Os tempos eram difíceis, mas algumas histórias, engraçadas.  Manuel Alceu lembrou também de um episódio resultante de uma notícia escrita pelo jornalista Carlos Chagas, recém-falecido, sobre o desaparecimento de um médico socialista em Brasília. O caso gerou um IPM, sigla de Inquérito Policial Militar, conduzido pelo 2 Exército, em São Paulo.
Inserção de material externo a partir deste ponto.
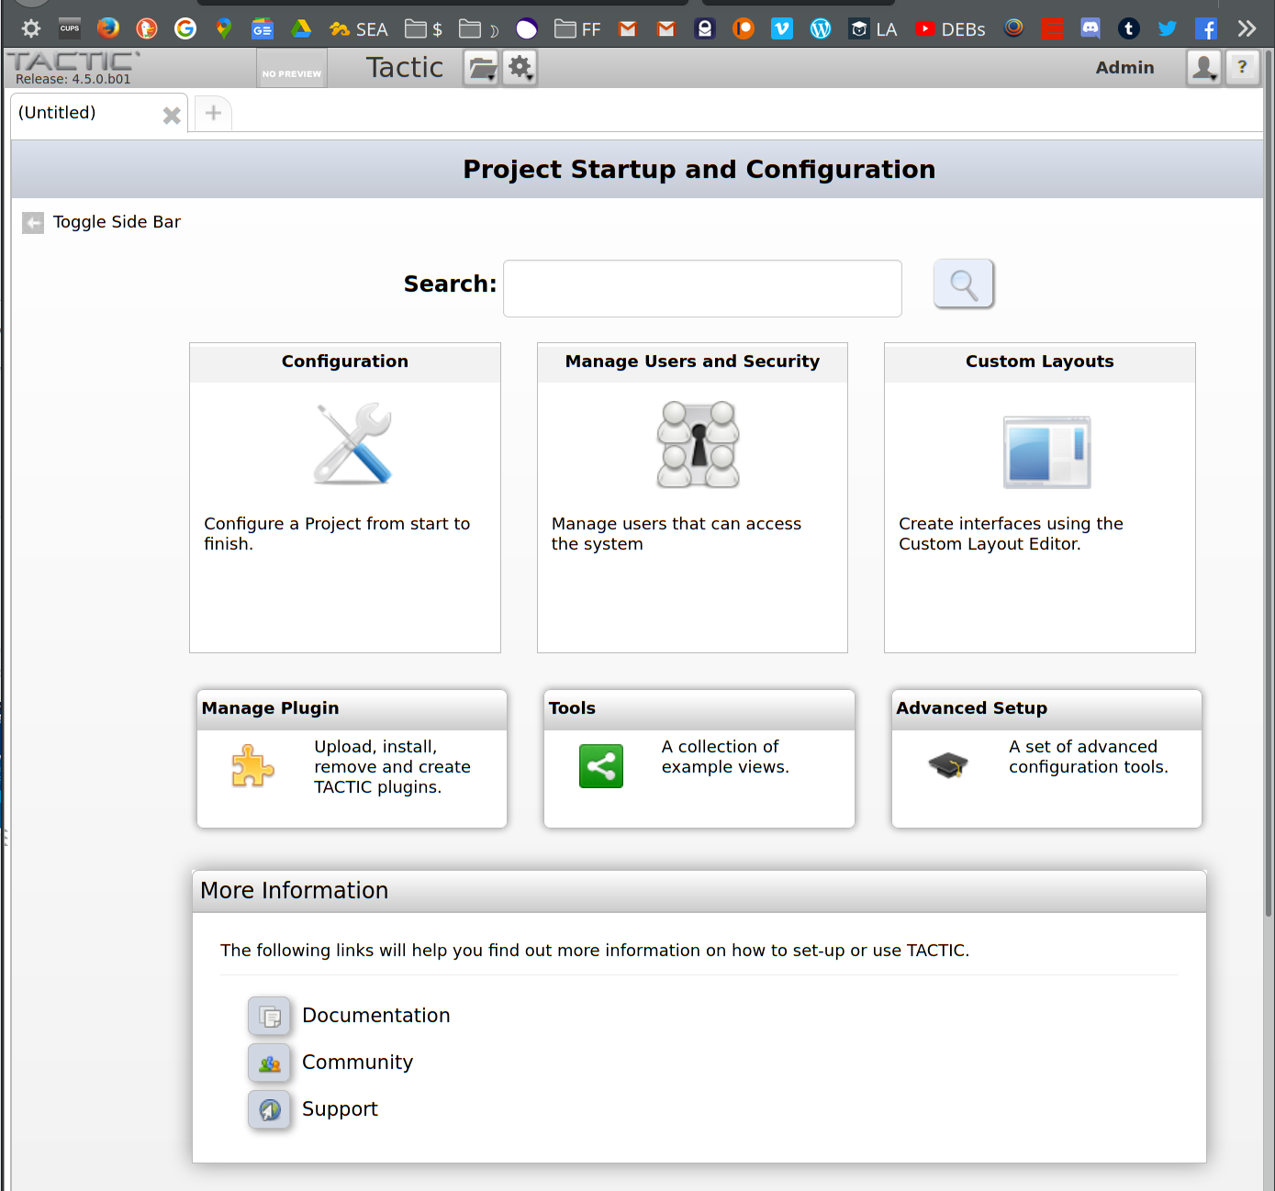
Task: Click the yellow puzzle piece plugin icon
Action: (252, 766)
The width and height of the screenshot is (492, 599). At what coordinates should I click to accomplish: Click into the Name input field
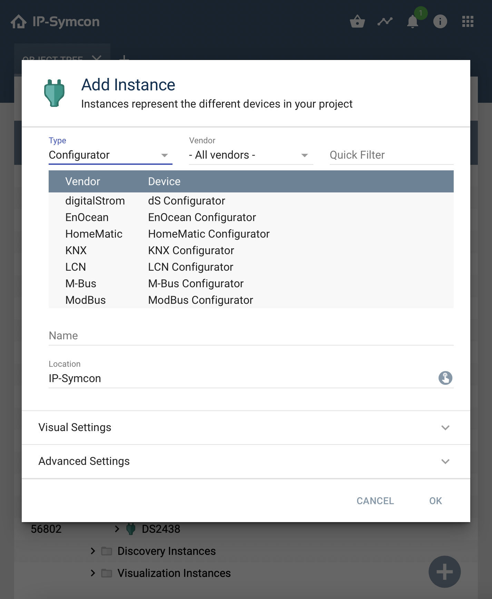pos(251,336)
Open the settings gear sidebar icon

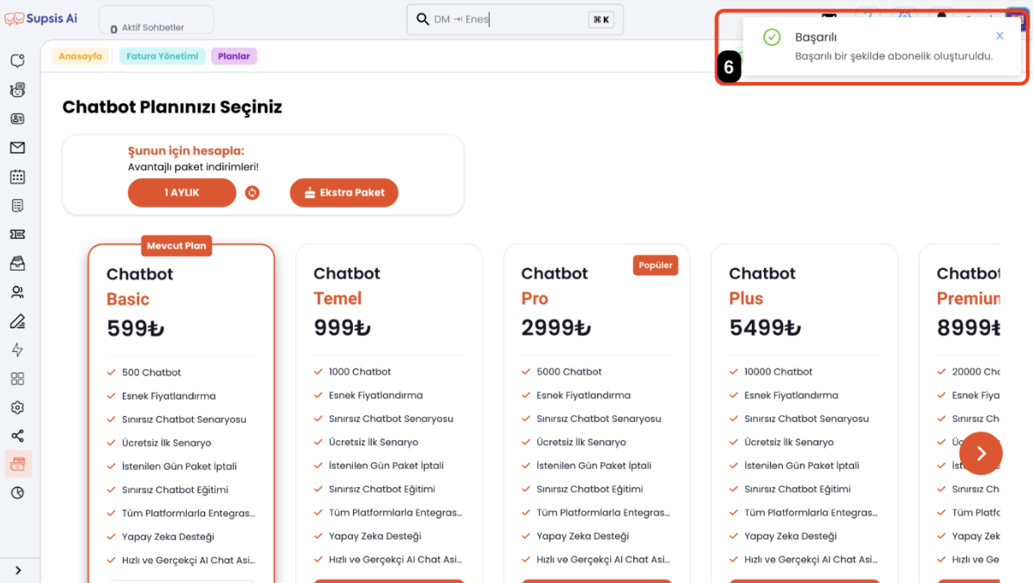(x=18, y=407)
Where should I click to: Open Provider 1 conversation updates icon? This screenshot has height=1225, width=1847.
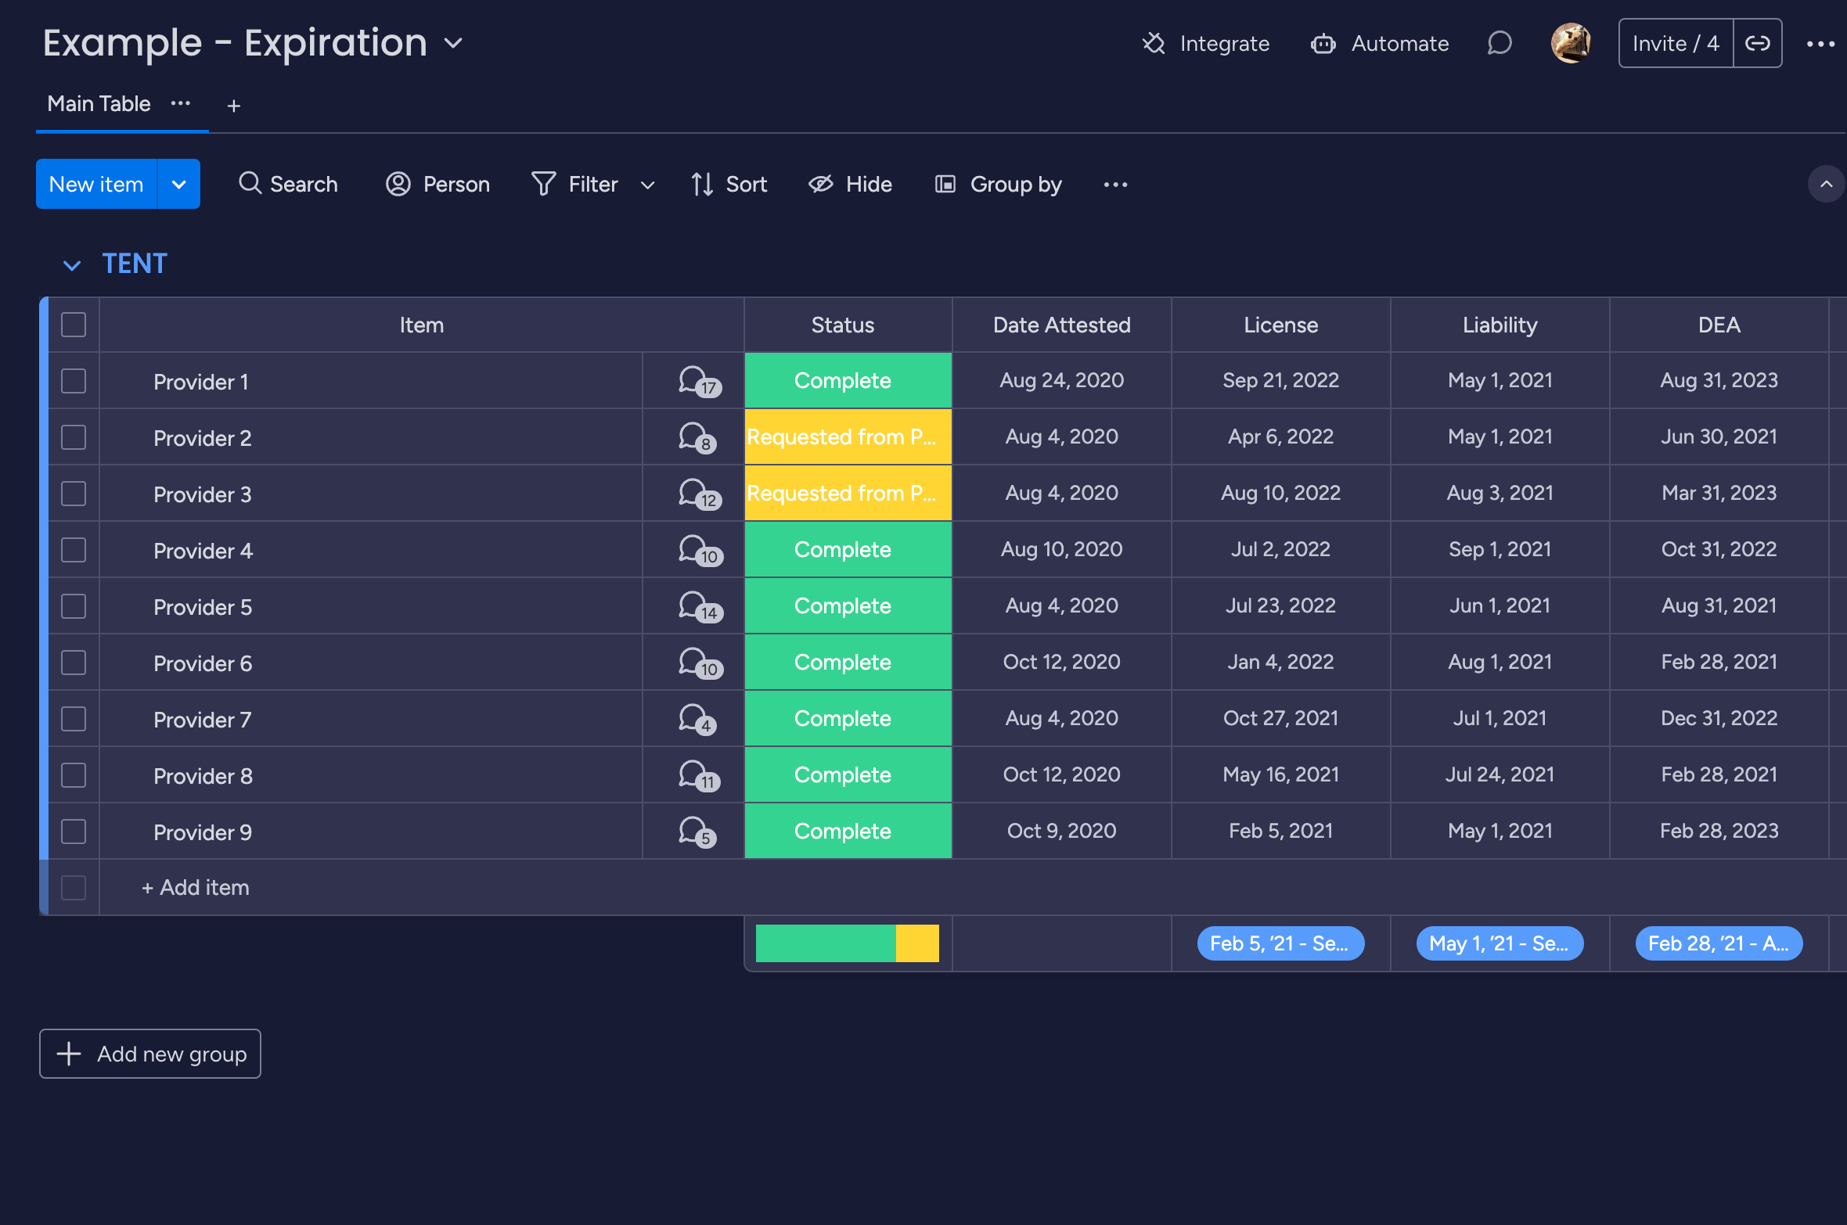pyautogui.click(x=698, y=381)
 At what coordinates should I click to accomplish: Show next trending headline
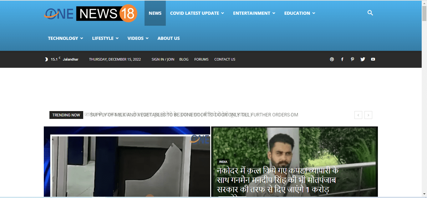pos(369,115)
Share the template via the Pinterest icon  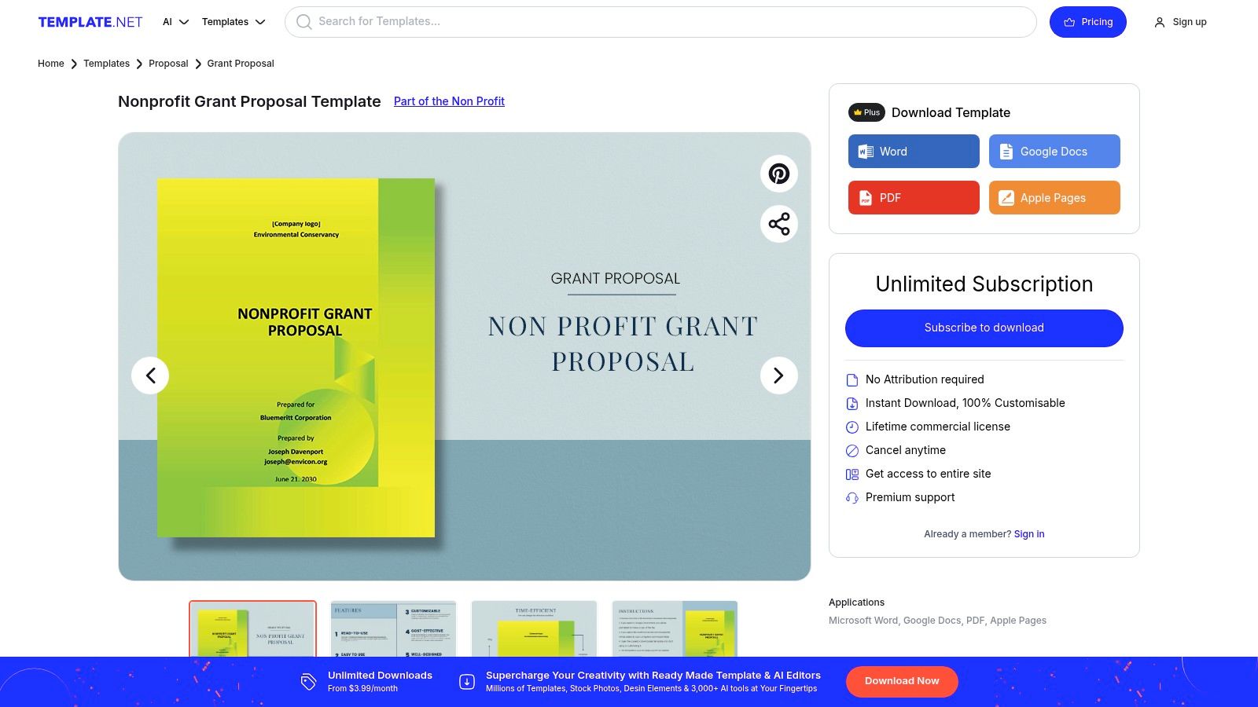pos(778,173)
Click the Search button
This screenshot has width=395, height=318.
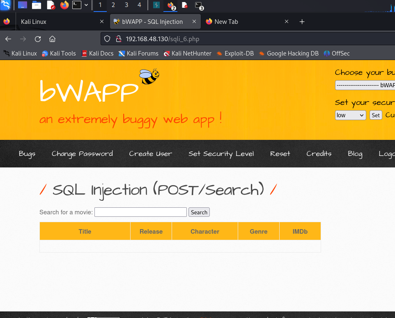click(199, 212)
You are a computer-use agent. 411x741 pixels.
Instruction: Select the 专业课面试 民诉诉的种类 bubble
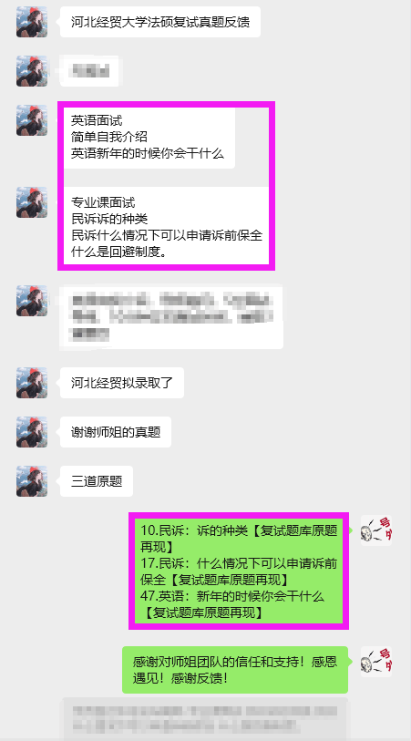click(165, 226)

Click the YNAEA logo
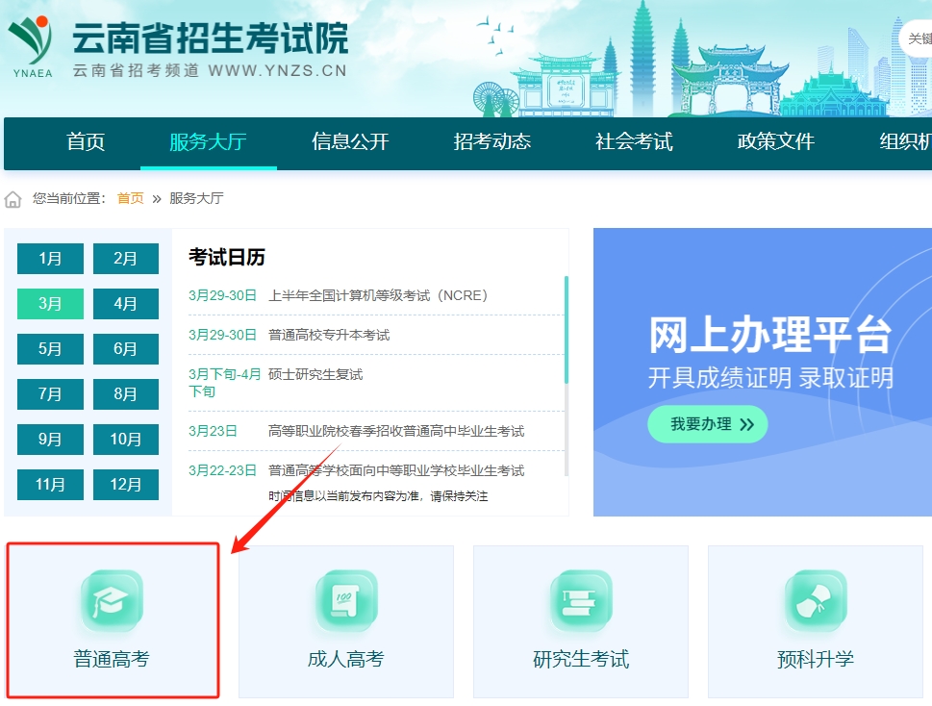32,43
Chamado a depor e perguntado se ele, Júlio de Mesquita Neto, era o diretor-responsável pelo jornal “O Estado de S. Paulo”, o jornalista, recém-galgado a diretor do “Estadão” após a morte do pai, respondeu de chofre, para espanto geral: “Não, o diretor-responsável é o professor Alfredo Buzaid, chefe dos censores. O que sai e o que deixa de sair no jornal é responsabilidade dele. É a ele que esse IPM deve ser dirigido.”

Resultado?
Outro IPM, agora por desacatado ao ministro da Justiça.

Com o fim da censura, com o esfacelamento da Ditadura, com a Constituição de 88 e com a derrubada da Lei de Imprensa, as coisas ficaram melhores para os jornais?

Em termos de liberdade, sim.
Mas Manuel Alceu faz uma ressalva: antes, as regras eram mais claras para a imprensa. E dispara: “Alguns juízes, poucos, é verdade, resolvem adotar a censura prévia do material jornalístico”, disse, lembrando o caso Boi Barriga, no qual o “Estadão” está sob censura há oito anos, impedido de publicar reportagem citando o conteúdo de um depoimento de Fernando Sarney à Polícia Federal, sobre saques em dinheiro de pelo menos R$ 3,5 milhões relacionados a empresas da família Sarney durante as eleições estaduais de 2006. “Frente a Lava Jato, isso parece brincadeira de criança. Mas a censura ainda vigora sobre o ‘Estadão’.”

Pior: em 2009, o STF manteve a censura por 3 a 2, com votos contra a liberdade de imprensa dados por Celso Beluzzo e Gilmar Mendes. Esse não falha nunca ...

Manuel Alceu ainda discorreu sobre diversas ações judiciais contra imprensa, entre elas o caso curioso de uma atriz que ganhou uma indenização do “JT” após o colunista Telmo Martino ter escrito uma nota informando que ela, a pedido do marido ciumento, usava cinto de castidade. O jornal perdeu a ação. Anos mais tarde, a própria atriz admitiu em um livro de memórias e em entrevistas da TV que, sim, usou mesmo o tal cinto. E o caso de um delegado bravo com a seguinte manchete: “Jegue vai ao DP, mas só o dono depõe”, sobre um delegado que teria exigido ouvir o animal como testemunha.

Ao final, perguntado sobre sua posição em relação à defesa da volta da Ditadura, que pipoca, aqui e acolá, em diversas manifestações no Brasil atual, o jurista foi taxativo:

-- Contra, contra, contra e contra.

Não dá para ter saudade da Ditadura. Mesmo em tempos de turbulência política, econômica e social, a democracia continua o melhor caminho. Obrigado por reafirmar isso de modo tão claro, Manuel Alceu. E segue o baile ...

Em tempo
O Fórum O VALE de Jornalismo, realizado pelo jornal “O Vale”, teve apoio da empresa Matéria Consultoria & Mídia em sua organização. A cada dia, o blog "dois:pontos” vai publicar um resumo das palestras do Fórum. Amanhã, o texto sobre a palestra da advogada Taís Gasparian sobre “Direito ao Esquecimento”. Até lá.



MANUEL ALCEU AFFONSO FERREIRA é um dos mais respeitados nomes do Direito na área de liberdade de expressão e de pensamento. Advogado formado pela Faculdade Paulista de Direito, da PUC, em 1967, integrou os conselhos Estadual e Federal da OAB e também da Associação dos Advogados de São Paulo. Foi secretário de Justiça e Cidadania do Estado, juiz-titular do TRE de  São Paulo e professor da PUC. Atualmente é sócio-titular da “Affonso Ferreira Advogados”. como consultor jurídico e advogado, presta serviços profissionais a diversas empresas de jornalismo impresso e radiodifusão.